A key numerical difficulty in compressible fluid dynamics is the formation of shock waves. Shock waves feature jump discontinuities in the velocity and density of the fluid and thus preclude the existence of classical solutions to the compressible Euler equations. Weak entropy solutions are commonly defined by viscous regularization, but even small amounts of viscosity can substantially change the long-term behavior of the solution. In this work, we propose the first inviscid regularization of the multidimensional Euler equation based on ideas from semidefinite programming, information geometry, geometric hydrodynamics, and nonlinear elasticity. From a Lagrangian perspective, shock formation in entropy solutions amounts to inelastic collisions of fluid particles. Their trajectories are akin to that of projected gradient descent on a feasible set of non-intersecting paths. We regularize these trajectories by replacing them with solution paths of interior point methods based on log determinantal barrier functions. These paths are geodesic curves with respect to the information geometry induced by the barrier function. Thus, our regularization replaces the Euclidean geometry of trajectories with a suitable information geometry. We extend this idea to infinite families of paths by viewing Euler's equations as a dynamical system on a diffeomorphism manifold. Our regularization embeds this manifold into an information geometric ambient space, equipping it with a geodesically complete geometry. Expressing the resulting Lagrangian equations in Eulerian form, we derive a regularized Euler equation in conservation form. Numerical experiments on one and two-dimensional problems show its promise as a numerical tool. While we focus on the barotropic Euler equations for concreteness and simplicity of exposition, our regularization easily extends to more general Euler and Navier-Stokes-type equations.
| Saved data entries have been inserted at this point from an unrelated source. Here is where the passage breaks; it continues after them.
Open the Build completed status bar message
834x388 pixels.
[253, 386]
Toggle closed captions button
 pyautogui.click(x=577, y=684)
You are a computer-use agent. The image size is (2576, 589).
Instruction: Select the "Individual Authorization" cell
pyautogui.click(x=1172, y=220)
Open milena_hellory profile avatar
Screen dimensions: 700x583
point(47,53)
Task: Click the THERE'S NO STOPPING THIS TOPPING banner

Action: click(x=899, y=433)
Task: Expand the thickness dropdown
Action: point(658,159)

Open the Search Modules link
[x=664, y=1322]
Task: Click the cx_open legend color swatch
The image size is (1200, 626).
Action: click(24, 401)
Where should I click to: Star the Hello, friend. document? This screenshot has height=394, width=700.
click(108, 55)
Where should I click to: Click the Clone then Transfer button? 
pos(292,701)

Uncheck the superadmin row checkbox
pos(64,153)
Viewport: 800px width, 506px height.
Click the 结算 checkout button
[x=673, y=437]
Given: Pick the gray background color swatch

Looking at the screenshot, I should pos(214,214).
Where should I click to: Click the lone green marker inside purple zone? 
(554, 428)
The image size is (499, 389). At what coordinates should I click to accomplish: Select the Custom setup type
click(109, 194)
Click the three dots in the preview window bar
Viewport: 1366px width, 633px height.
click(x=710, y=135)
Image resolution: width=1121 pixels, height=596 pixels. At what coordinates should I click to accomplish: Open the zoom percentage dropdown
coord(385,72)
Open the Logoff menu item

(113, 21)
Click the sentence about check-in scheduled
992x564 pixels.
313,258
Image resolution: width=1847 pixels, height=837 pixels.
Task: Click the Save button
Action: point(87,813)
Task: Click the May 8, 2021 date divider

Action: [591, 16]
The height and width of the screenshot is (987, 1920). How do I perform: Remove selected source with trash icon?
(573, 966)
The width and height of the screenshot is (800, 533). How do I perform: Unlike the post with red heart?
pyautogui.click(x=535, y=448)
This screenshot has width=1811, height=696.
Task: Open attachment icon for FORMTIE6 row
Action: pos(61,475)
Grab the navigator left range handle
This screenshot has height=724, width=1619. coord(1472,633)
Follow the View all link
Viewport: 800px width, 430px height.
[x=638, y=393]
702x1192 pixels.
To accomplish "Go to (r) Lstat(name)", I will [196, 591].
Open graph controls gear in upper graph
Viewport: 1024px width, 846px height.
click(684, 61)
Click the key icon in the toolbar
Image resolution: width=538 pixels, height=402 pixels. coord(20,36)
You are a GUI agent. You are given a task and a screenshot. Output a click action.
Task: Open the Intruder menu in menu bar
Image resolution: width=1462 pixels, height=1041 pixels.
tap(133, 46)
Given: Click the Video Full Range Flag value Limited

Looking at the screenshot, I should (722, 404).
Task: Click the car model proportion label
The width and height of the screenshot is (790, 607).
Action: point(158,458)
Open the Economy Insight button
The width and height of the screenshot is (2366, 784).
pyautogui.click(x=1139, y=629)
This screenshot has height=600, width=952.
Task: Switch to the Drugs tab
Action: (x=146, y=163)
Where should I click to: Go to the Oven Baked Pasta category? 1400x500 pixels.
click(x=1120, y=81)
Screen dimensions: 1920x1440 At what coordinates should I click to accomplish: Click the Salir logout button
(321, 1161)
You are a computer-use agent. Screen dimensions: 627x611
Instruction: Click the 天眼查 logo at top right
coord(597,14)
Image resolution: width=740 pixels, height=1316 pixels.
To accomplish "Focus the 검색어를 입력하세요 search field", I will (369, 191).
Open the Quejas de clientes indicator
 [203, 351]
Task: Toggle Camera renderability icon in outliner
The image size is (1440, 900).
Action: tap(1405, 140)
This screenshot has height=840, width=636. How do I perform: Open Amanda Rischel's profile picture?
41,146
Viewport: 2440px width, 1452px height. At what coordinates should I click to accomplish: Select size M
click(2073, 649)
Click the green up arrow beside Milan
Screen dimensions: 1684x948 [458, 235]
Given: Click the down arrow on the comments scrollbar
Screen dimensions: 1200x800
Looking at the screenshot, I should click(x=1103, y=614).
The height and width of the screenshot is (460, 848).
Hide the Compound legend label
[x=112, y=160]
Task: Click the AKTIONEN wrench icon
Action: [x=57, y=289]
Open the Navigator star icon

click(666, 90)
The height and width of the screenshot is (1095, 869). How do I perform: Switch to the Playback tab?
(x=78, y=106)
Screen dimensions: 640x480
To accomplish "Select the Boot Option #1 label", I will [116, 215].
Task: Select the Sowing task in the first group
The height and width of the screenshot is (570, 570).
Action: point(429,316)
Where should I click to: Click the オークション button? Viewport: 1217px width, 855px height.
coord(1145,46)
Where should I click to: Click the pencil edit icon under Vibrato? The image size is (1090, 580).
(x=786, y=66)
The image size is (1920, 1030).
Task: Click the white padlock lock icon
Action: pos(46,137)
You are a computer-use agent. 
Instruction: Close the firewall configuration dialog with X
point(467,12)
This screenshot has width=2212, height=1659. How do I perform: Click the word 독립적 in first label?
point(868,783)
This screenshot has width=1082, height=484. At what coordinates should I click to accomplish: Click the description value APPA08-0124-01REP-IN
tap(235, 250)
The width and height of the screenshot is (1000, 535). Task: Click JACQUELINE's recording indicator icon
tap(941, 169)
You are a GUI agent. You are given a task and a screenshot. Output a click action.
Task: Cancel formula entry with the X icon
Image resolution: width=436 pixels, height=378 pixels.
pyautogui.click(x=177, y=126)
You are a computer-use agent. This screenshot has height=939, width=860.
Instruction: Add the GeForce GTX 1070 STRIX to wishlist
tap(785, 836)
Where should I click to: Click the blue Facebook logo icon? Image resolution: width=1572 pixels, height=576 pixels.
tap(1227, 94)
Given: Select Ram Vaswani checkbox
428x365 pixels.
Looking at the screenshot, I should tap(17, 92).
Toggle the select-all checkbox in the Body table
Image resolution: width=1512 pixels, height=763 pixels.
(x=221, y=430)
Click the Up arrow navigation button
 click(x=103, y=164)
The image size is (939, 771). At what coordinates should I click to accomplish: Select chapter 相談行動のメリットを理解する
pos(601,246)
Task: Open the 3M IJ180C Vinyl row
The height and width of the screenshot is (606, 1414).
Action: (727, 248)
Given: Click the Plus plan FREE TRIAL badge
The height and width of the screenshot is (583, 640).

翻译：可压缩流体动力学中的一个关键数值难点是激波的形成。激波在流体的速度和密度上呈现跳跃间断，因此排除了可压缩欧拉方程经典解的存在性。弱熵解通常通过粘性正则化来定义，但即使少量的粘性也会显著改变解的长期行为。在本文中，我们提出了基于半定规划、信息几何、几何流体动力学和非线性弹性力学思想的多维欧拉方程的第一个无粘正则化方法。从拉格朗日观点来看，熵解中的激波形成相当于流体粒子的非弹性碰撞。其轨迹类似于在不相交路径可行集上的投影梯度下降轨迹。我们通过将这些轨迹替换为基于对数行列式障碍函数的内点方法的解路径来对其进行正则化。这些路径是关于障碍函数所诱导的信息几何的测地线。因此，我们的正则化将轨迹的欧几里得几何替换为适当的信息几何。通过将欧拉方程视为微分同胚流形上的动力系统，我们将这一思想推广到无限族路径。我们的正则化将该流形嵌入信息几何环境空间，为其配备测地完备的几何结构。将得到的拉格朗日方程表示为欧拉形式，我们推导出守恒形式的正则化欧拉方程。在一维和二维问题上的数值实验展示了其作为数值工具的潜力。尽管我们为了具体性和表述简洁性而聚焦于正压欧拉方程，但我们的正则化方法很容易推广到更一般的欧拉型和纳维-斯托克斯型方程。